Mathematics Asked by user146215 on December 14, 2020
There is a transitive tournament (T) with $n > 1$ vertices and the score sequence is defined as $s_1, s_2, ldots,s_n$
Prove that T is transitive if and only if the score of the $k^{th}$ vertex ($s_k$) = ‘$k-1$’ for $k =1,2,ldots. n $
i.e $s_k = k-1$ for all $k= 1,2,3,ldots, n$
I have been researching and noticed that this is similar to the Landau’s Theorem (1953), however i am completely lost with the proof. I know that the score is the out degree, and i know that the out degree is the total number of edges going out of the vertex which is of course also (0,1,2,3…n-1).
I know that a tournament must have a unique ranking, and i also know that at transitive tournament must have at least one in degree on 0 .
I also know that a transitive tournament must have a score sequence of $(0,1,2,3,…n-1)$, and obviously the in degree is the number of edges minus that.

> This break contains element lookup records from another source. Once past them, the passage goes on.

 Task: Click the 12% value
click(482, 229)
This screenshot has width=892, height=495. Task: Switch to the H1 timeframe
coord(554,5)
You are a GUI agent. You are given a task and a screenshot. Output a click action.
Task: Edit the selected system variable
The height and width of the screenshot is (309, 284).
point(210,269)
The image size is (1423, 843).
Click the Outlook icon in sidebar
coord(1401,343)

I have tried going along the lines of proof by contradiction, but i am completely stuck
I would really like to find a proof for this, please help!
We want to show that a transitive tournament with $n$ vertices has the score sequence of $(0,1,2,…,n−1)$. Now suppose that it holds for all the transitive tournaments.
The proof is by induction on the number of vertices of $T$, the result being trivial for transitive tournaments with at most two vertices.
Let T be a transitive tournament with $n+1$ vertices. We know that a tournament is an orientation of a complete graph. In addition, transitivity implies that $T$ is acyclic. So $T$ has a vertex $V$ with out-degree of $n$. If we delete $V$ and it's incident edges, then the graph that remains is a transitive tournament with $n$ vertices and it has a vertex with out-degree of $n-1$. By our induction hypothesis, this graph has the score sequence of $(0,1,2,…,n−1)$. Appending the score of V to it gives the score sequence of $T$ which is $(0,1,2,...,n)$.
Now we want to show that if score sequence $(S_1,S_2,S_3,...,S_n)$ where $S_k=k-1$ for all $k=1,2,3,…,n$ then $T$ is transitive.
Remove leaf vertex $V$ and it's incident edges. Removing $V$ will decrease all of the remaining vertices in-degrees by one so there will be another leaf vertex. Keep removing leaf vertices, we will eventually remove all vertices: The tournament is acyclic therefore transitive.